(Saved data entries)
..............................

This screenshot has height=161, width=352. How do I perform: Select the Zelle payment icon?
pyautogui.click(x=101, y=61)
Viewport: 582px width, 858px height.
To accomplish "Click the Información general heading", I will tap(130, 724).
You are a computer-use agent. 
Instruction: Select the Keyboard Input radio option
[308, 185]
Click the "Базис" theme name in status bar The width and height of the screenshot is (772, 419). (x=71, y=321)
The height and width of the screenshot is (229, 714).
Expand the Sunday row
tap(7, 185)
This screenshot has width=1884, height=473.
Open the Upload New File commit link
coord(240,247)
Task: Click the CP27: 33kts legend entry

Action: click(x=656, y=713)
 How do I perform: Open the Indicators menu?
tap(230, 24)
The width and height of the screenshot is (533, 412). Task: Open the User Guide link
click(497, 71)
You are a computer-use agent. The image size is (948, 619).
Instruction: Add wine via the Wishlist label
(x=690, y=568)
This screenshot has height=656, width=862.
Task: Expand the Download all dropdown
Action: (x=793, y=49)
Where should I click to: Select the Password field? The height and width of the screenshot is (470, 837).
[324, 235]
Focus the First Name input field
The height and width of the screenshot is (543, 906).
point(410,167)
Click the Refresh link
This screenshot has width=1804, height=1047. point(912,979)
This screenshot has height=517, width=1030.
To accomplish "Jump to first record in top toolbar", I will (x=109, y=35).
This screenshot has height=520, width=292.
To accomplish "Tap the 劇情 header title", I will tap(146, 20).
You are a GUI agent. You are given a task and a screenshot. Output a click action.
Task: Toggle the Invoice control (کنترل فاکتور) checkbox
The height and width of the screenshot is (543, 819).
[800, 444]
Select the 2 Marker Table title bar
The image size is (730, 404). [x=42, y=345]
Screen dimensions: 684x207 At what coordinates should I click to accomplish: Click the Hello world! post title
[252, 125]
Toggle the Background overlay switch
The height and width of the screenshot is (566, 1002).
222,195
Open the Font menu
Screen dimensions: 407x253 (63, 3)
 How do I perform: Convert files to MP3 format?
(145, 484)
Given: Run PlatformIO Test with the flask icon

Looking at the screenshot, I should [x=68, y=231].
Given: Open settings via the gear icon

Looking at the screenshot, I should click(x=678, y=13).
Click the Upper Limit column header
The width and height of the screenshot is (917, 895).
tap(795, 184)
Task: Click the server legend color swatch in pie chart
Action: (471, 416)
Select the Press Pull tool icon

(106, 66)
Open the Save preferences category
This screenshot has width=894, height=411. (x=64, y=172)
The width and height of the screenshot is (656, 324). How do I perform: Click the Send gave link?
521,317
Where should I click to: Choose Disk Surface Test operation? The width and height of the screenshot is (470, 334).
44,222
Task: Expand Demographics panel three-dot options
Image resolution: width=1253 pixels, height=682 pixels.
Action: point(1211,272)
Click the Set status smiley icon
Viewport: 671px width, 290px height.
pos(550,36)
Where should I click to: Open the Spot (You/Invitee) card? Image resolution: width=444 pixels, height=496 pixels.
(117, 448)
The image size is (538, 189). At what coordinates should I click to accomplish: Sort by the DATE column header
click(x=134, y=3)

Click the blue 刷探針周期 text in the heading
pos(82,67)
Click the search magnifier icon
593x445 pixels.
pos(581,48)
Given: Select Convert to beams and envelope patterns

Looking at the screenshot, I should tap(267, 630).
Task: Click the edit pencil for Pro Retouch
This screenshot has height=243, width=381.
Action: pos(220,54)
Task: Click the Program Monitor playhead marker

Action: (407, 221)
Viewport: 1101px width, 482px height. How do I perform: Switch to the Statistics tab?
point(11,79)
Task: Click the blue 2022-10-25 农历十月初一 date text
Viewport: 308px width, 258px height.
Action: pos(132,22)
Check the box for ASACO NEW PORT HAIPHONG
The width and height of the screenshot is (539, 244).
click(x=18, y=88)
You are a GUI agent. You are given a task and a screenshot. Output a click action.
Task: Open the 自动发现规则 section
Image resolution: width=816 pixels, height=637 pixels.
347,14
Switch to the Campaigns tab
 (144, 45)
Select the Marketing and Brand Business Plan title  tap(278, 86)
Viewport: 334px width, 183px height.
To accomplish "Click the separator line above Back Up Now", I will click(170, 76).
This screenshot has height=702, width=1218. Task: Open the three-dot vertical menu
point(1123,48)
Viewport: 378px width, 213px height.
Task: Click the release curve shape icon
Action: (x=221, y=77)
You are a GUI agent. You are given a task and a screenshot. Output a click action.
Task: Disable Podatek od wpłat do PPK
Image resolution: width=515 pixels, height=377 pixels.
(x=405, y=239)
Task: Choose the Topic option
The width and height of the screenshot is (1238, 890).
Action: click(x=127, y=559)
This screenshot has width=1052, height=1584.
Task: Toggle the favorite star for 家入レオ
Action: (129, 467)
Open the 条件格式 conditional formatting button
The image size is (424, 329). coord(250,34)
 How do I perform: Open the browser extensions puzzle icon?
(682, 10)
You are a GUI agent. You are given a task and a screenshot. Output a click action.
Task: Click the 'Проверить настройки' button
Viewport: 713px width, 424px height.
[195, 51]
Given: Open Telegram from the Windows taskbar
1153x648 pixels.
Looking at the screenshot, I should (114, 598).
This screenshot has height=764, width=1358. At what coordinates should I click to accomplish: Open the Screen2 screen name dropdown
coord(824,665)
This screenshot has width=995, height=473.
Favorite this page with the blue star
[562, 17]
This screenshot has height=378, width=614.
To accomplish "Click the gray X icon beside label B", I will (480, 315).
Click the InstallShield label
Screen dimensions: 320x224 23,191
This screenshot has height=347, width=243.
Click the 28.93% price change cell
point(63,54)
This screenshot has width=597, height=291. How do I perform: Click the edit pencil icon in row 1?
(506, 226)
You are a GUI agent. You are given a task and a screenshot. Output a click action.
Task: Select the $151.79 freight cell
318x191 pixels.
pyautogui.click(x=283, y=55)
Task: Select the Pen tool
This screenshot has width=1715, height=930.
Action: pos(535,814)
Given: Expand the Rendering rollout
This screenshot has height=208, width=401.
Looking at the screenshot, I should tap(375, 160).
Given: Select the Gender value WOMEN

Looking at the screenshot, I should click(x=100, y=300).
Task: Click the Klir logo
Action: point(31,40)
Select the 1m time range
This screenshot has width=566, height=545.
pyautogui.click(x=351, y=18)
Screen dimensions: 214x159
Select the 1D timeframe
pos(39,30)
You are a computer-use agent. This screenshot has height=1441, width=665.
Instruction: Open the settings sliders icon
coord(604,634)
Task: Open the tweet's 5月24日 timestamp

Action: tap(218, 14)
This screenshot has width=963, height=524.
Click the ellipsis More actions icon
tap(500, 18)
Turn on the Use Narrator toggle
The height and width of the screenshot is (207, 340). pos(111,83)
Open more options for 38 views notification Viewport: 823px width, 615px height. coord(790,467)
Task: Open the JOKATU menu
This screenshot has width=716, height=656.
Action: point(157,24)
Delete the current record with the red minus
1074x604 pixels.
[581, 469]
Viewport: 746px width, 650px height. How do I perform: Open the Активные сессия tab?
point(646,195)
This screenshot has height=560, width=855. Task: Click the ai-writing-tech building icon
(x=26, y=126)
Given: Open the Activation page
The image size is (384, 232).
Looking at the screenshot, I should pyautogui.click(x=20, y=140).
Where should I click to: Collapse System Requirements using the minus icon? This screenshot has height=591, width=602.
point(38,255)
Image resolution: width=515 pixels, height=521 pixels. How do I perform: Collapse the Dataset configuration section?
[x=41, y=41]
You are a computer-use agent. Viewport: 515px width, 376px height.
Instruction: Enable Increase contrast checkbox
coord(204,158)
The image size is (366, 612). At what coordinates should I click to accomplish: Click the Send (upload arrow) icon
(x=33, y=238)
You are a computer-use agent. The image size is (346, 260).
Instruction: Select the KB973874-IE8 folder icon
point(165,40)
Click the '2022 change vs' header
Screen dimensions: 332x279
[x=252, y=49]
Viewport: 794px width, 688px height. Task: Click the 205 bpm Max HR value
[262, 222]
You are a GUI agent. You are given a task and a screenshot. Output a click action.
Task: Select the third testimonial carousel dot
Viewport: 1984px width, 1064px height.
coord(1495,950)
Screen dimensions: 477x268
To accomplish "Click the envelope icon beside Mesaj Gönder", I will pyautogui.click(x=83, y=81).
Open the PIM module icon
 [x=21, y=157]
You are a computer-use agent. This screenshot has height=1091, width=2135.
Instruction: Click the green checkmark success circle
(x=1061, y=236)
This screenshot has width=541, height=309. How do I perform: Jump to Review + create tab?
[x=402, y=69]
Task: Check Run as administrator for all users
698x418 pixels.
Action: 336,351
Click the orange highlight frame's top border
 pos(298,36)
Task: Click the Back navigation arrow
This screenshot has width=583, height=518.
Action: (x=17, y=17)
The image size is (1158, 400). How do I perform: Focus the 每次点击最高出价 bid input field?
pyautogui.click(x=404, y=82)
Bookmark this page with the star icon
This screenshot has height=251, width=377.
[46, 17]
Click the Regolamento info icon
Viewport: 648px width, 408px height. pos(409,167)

..............................

## [Problem statement]
Scan the lines above for the word "options". Return each one that has it.

## [Output of the exercise]
Task: Expand Demographics panel three-dot options
Open more options for 38 views notification Viewport: 823px width, 615px height. coord(790,467)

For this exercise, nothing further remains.